Sunday, February 1, 2015

Incredible finish seals fourth Super Bowl title for Patriots

Brady rallies Patriots to 28-24 lead over Patriots
On the ropes, down by ten in the fourth quarter Tom Brady, Super Bowl XLIX MVP, engineered a dramatic come back to give the New England Patriots a 28-24 and their fourth Super Bowl title.
Then defensive back Malcolm Butler picked Seattle Seahawks quarterback Russell Wilson on the ensuing possession at the goal line to secure a dramatic championship for the Patriots in what will go down as one of the most exciting Super Bowls ever played.
Butler’s pick came soon after his deflection of a Wilson pass wound up in the hands of Jermaine Kearse on an acrobatic catch that would’ve been one of the greatest in NFL history.
New England looked beat after a disastrous run from just before halftime through the early fourth quarter when its offense stalled and its defense got torched by an unheralded wideout Chris Matthews. Seattle led 24-14 with 7:55 remaining in the game.

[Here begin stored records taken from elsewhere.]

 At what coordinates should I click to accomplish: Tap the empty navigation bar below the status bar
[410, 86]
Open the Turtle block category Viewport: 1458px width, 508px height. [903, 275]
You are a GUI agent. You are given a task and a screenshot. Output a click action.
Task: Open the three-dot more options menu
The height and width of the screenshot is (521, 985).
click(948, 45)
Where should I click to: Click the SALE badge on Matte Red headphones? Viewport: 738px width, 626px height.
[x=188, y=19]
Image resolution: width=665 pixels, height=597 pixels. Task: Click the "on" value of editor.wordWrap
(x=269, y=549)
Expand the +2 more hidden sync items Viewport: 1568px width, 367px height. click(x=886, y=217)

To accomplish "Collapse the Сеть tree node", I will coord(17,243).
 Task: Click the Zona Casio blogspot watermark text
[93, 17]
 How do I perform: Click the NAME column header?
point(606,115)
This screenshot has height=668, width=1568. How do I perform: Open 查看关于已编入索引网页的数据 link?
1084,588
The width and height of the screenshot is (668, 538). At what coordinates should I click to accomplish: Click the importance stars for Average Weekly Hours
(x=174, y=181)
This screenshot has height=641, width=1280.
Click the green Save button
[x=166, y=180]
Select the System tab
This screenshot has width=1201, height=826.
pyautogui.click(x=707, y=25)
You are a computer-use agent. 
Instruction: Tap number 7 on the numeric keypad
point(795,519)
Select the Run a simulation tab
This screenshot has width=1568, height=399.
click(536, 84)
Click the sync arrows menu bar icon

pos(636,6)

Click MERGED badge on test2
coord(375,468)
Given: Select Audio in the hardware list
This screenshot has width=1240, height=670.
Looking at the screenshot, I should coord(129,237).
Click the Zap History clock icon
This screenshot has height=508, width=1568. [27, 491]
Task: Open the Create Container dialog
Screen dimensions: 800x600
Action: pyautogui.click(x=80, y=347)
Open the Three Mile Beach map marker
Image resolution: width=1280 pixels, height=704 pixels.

However, as is the franchise’s personality, it rolled with the punches, never lost faith in the plan, and despite trailing 24-14, leaned on their Hall of Fame quarterback.
Brady shook off two critical interceptions to lead two big time scoring drives with the game on the line. He capped the first with a touchdown pass to Danny Amendola, the next to Julian Edelman with just 2:02 remaining
Brady finished with 328 yards passing and two touchdowns.
This is a classic championship game full of massive momentum swings. New England looked like the better team early, despite building just a 14-7 lead. Then Seattle rolled back to score 17 unanswered points and build what looked like a commanding lead. Then back came New England.
The various runs weren’t just about one team playing well, but the other suddenly become futile offensively.
The game is expected to record monster ratings and perhaps beat the record of 49.1 set in 1981 with the San Francisco-Cincinnati Super Bowl. There are more entertainment choices now, but the game was filled with big name stars and a huge snowstorm swept across a number of major television markets in the East.
This is New England’s fourth Super Bowl as a franchise, all of them under the coach-QB tandem of Bill Belichick and Tom Brady. It helps ease the sting of two Super Bowl losses to the New York Giants and allegations over the last couple of weeks they played the AFC title game with purposefully inflated footballs.
Unlike in those losses to New York, the Patriots were able to withstand a late Seattle drive by Russell Wilson to close out the game.
The loss ends Seattle’s dream of winning consecutive Super Bowls, an accomplishment last achieved by New England.